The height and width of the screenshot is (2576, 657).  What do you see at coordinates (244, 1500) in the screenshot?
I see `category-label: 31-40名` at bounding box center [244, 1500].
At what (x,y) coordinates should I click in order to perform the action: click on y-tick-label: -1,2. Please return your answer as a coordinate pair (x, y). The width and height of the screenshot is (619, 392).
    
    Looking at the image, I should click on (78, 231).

---

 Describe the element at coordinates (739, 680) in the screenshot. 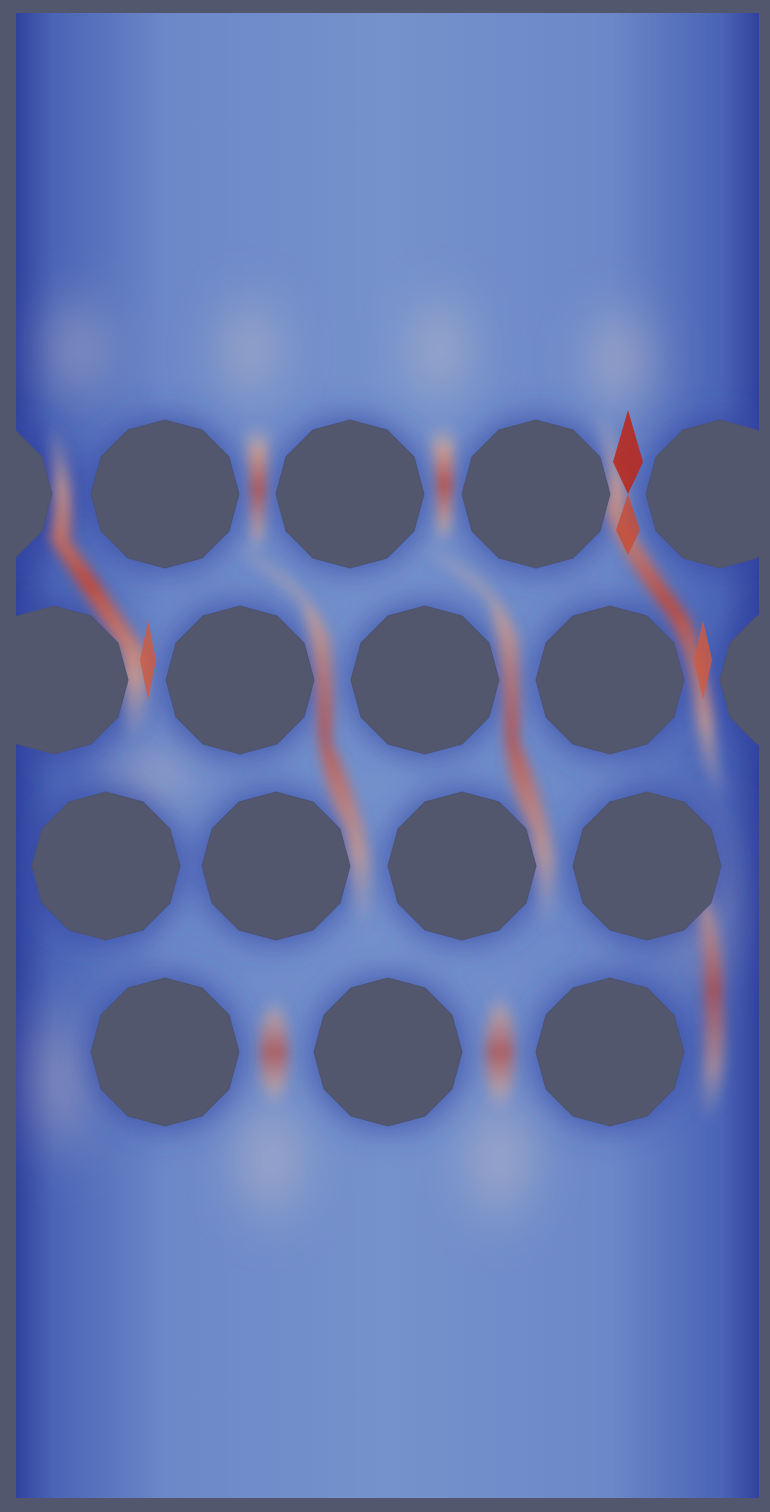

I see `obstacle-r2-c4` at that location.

Task goal:
Echo the lines from the one containing "Describe the element" through the one containing "at that location.", inclusive, and leave the pictures out.

Exercise output:
 Describe the element at coordinates (739, 680) in the screenshot. 

I see `obstacle-r2-c4` at that location.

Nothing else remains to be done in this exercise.